* **What this task involves**
For every record that follows, transcribe the text exactly and leave any image out.

[Records from a data source]
========
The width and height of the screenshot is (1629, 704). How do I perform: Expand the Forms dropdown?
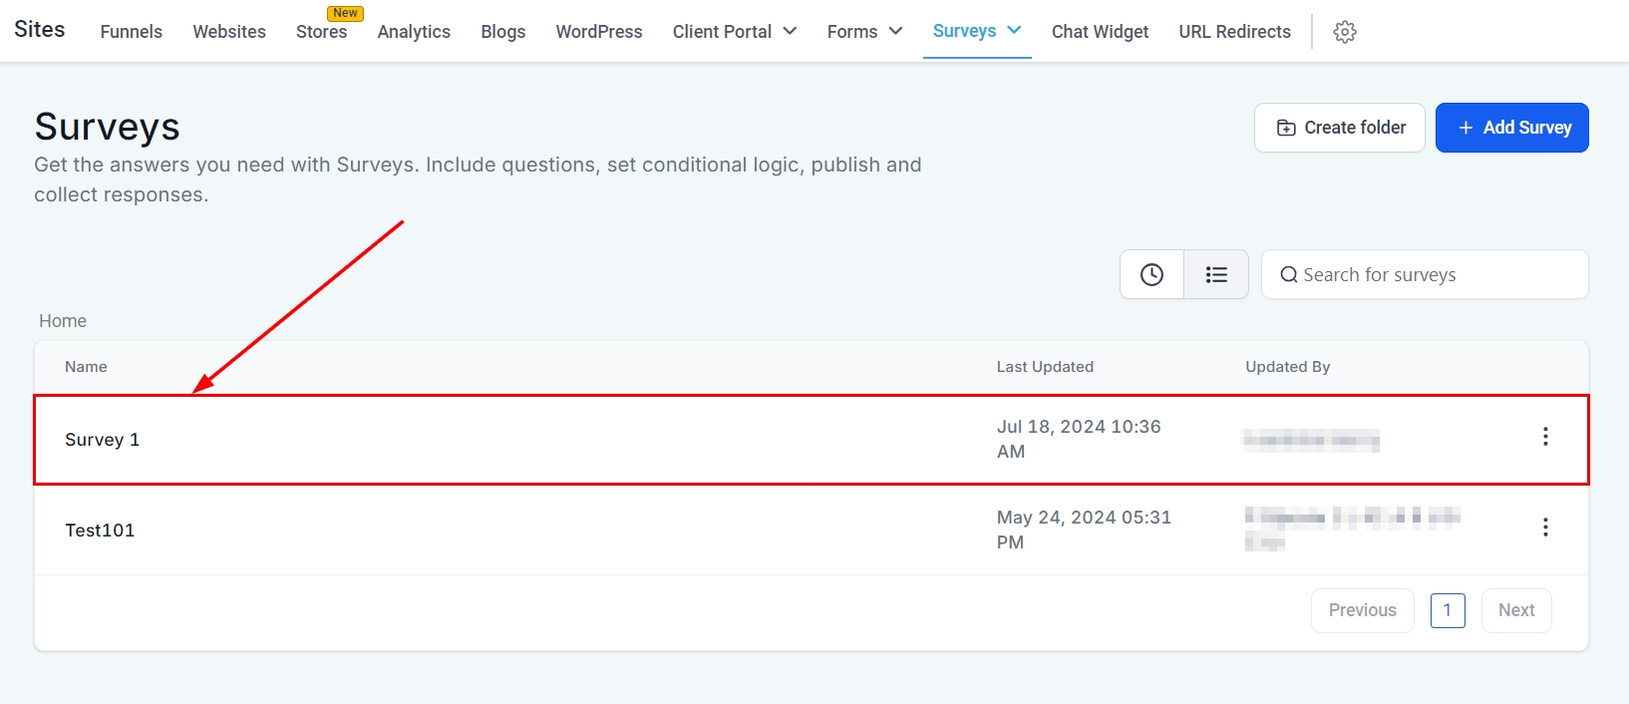[864, 32]
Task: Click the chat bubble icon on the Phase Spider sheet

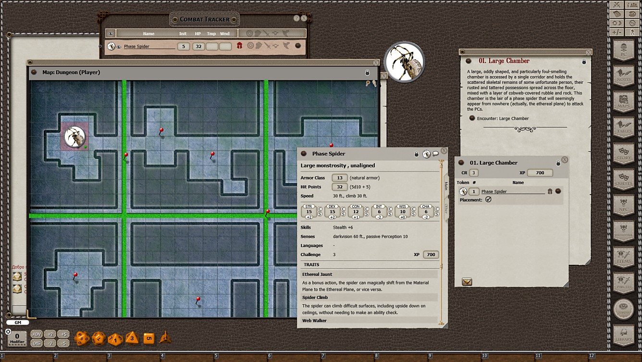Action: tap(435, 154)
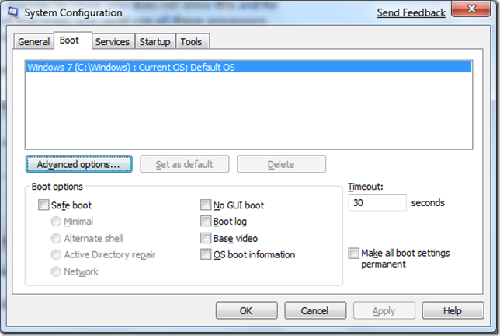Open Advanced options dialog

[78, 164]
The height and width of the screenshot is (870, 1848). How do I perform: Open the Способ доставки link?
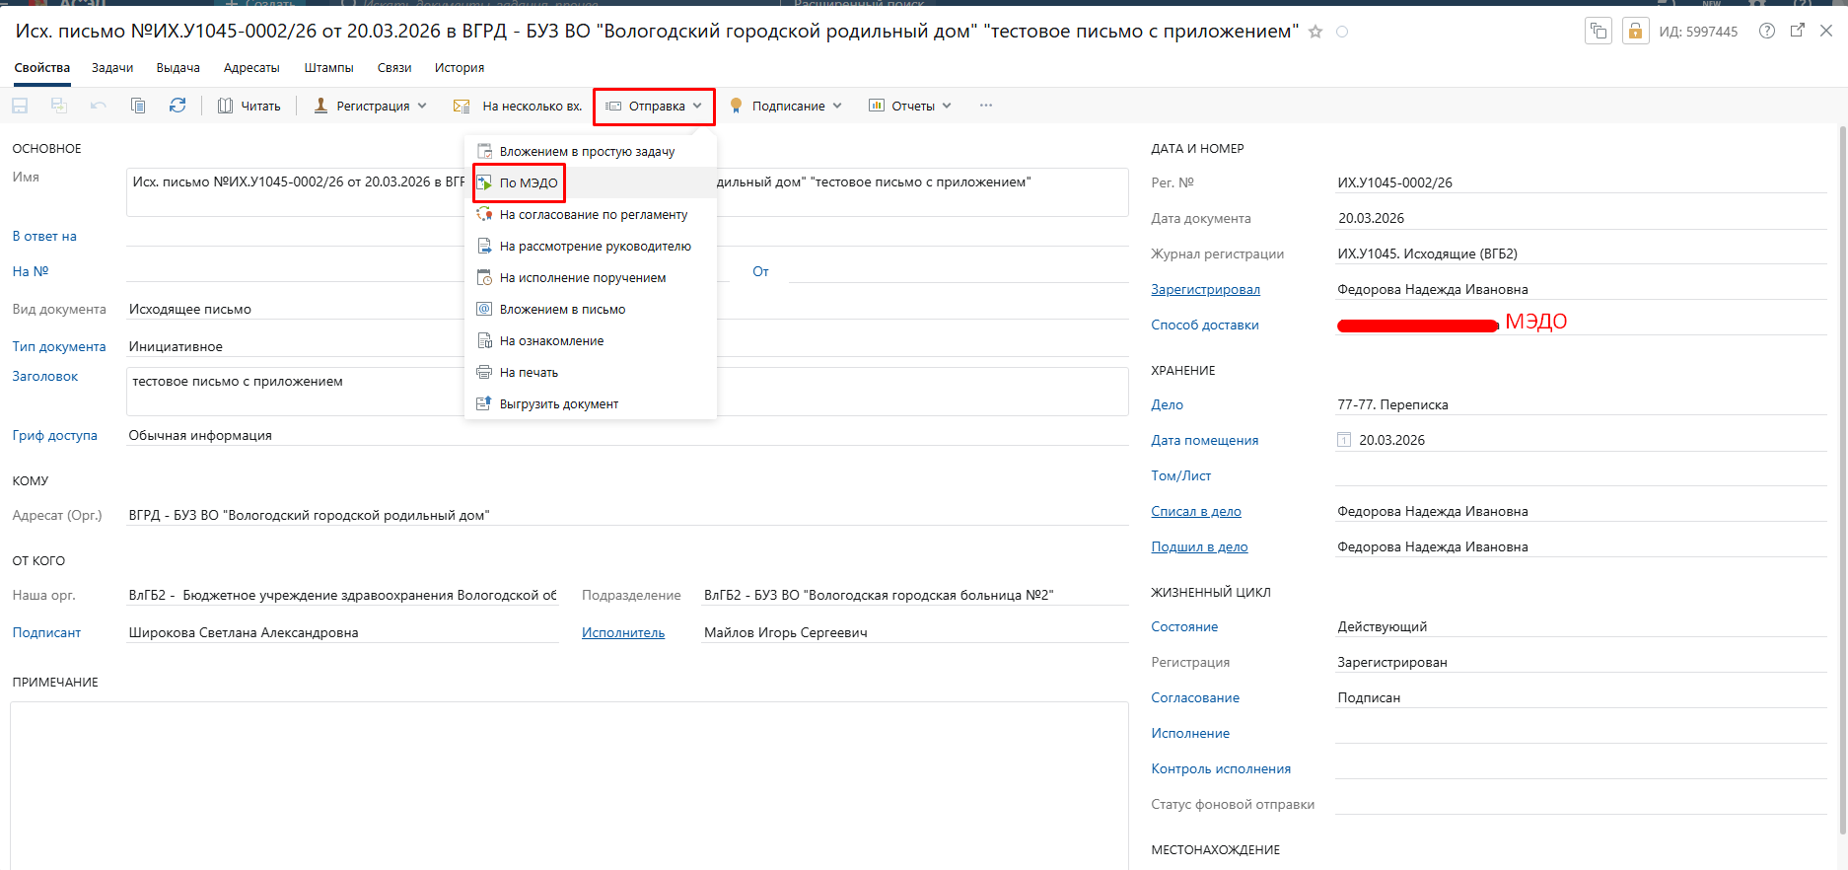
========
* **Final answer**
The width and height of the screenshot is (1629, 704). How do I perform: Expand the Forms dropdown?
[864, 32]
Task: Click the chat bubble icon on the Phase Spider sheet

Action: tap(435, 154)
Open Advanced options dialog

[78, 164]
The height and width of the screenshot is (870, 1848). How do I perform: Open the Способ доставки link?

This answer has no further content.